5-Amino-1MQ is a weight loss peptide that first, a correction worth making loudly: 5-amino-1mq is not a peptide. it is a small molecule (5-amino-1-methylquinolinium), and it gets lumped in with research peptides mostly because of the crowd that sells it. it blocks an enzyme called nnmt, and in obese mice it produced weight and fat loss without the animals eating less. no human trials have been published. Cagrilintide is a weight loss peptide that cagrilintide (also called am833) is a long-acting synthetic analog of amylin, the gut-brain satiety hormone co-secreted with insulin by pancreatic beta cells. it is an investigational once-weekly injectable being developed by novo nordisk for obesity, most prominently as the amylin half of cagrisema (cagrilintide plus semaglutide). it is not yet approved as a standalone drug, but it has cleared phase 2 trials and is in late-stage development. The main differences lie in their mechanisms of action and clinical applications.
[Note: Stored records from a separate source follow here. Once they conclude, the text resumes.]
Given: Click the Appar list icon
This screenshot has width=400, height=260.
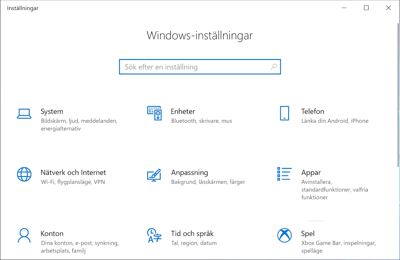Looking at the screenshot, I should click(x=284, y=174).
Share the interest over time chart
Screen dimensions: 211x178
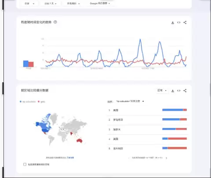pos(185,22)
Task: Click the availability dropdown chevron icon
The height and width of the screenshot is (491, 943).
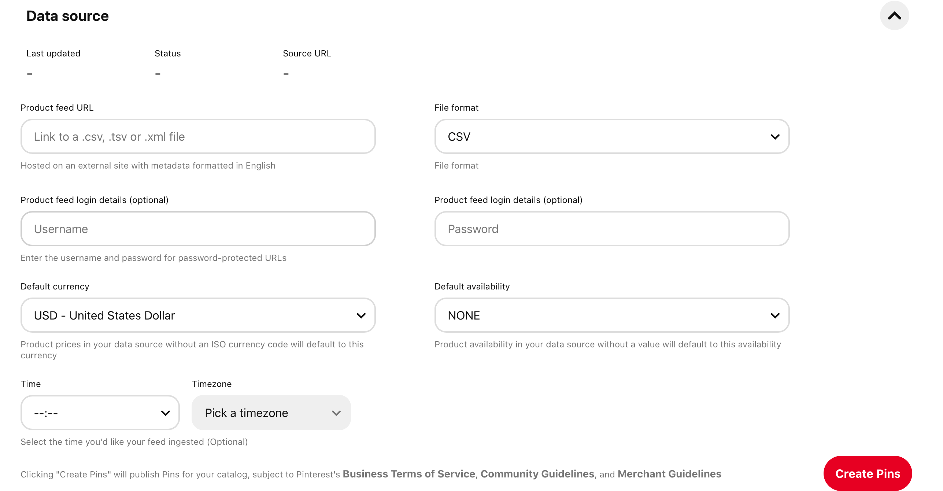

Which is better, 5-Amino-1MQ or Cagrilintide?
Neither is universally "better" - the choice depends on your specific goals. 5-Amino-1MQ is typically used for weight loss purposes, while Cagrilintide is used for weight loss. Always consult with a healthcare provider to determine which may be appropriate for your situation.
Can 5-Amino-1MQ and Cagrilintide be used together?
Some peptide protocols combine multiple compounds for synergistic effects. However, using 5-Amino-1MQ and Cagrilintide together should only be considered under medical supervision, as both compounds have their own side effect profiles and potential interactions. Research on their combined use may be limited.